- _Entries provided_
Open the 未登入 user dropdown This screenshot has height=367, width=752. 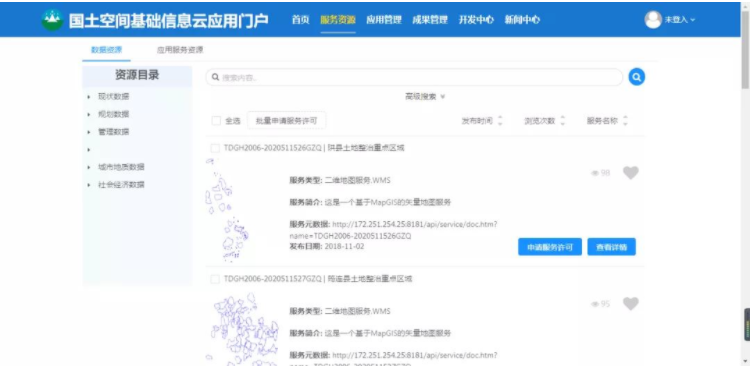679,20
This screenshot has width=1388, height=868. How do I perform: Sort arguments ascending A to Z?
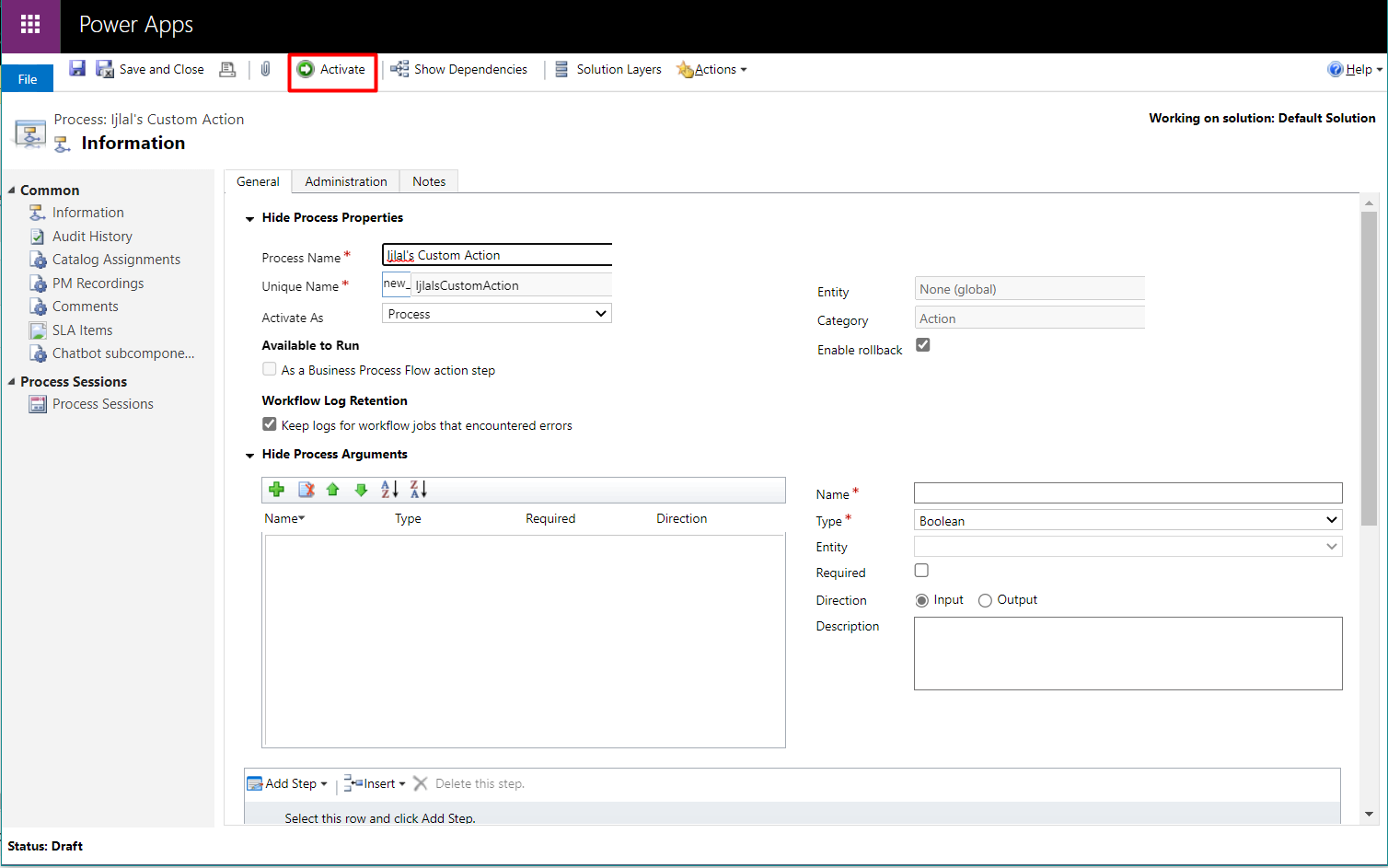click(x=389, y=490)
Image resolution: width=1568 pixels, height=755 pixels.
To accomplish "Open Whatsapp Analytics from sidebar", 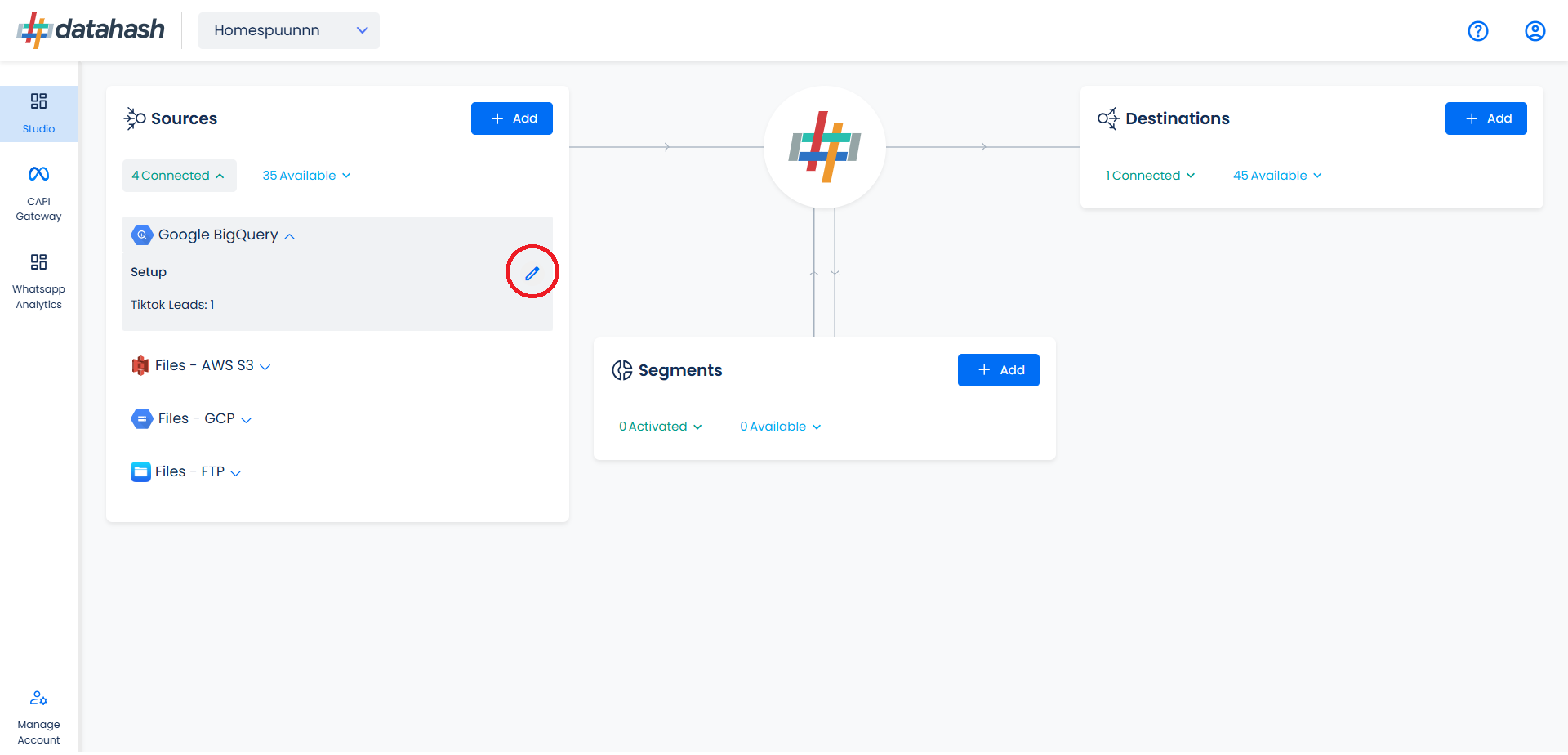I will [x=38, y=282].
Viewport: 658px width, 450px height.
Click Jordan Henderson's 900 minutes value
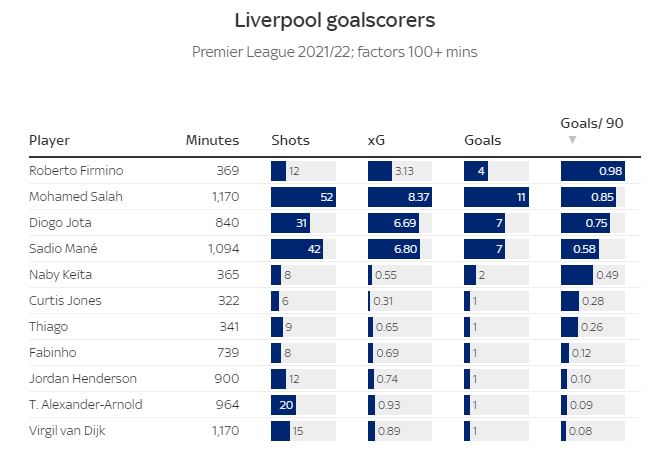(227, 379)
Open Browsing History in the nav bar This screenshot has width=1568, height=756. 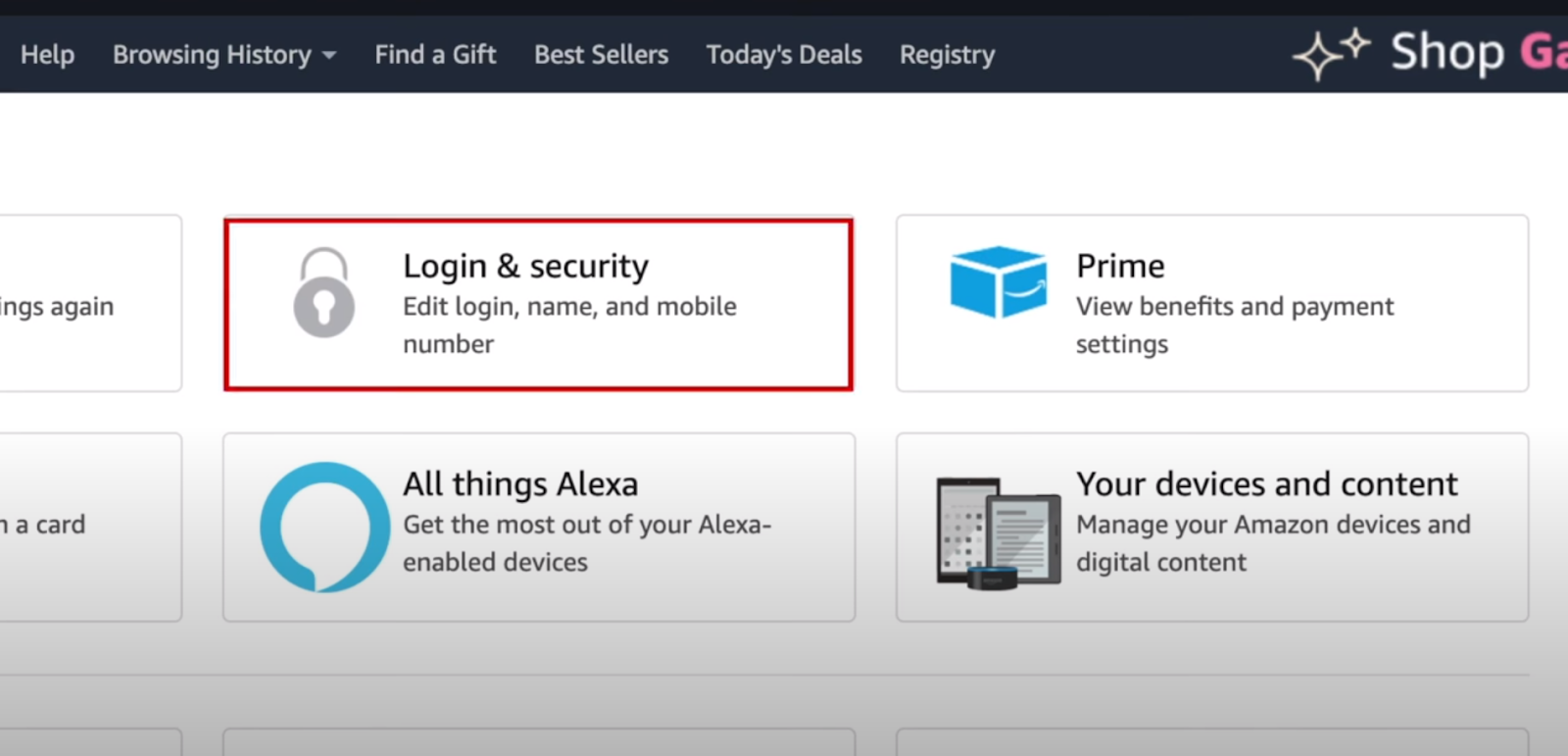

- _Work required_
Starting from the line containing "Viewport: 658px width, 450px height.", repeat each line exactly through the end of the entries, including the last, while leaving pictures out.

- _Result_
Viewport: 658px width, 450px height.
Click Jordan Henderson's 900 minutes value
(227, 379)
Open Browsing History in the nav bar This screenshot has width=1568, height=756. 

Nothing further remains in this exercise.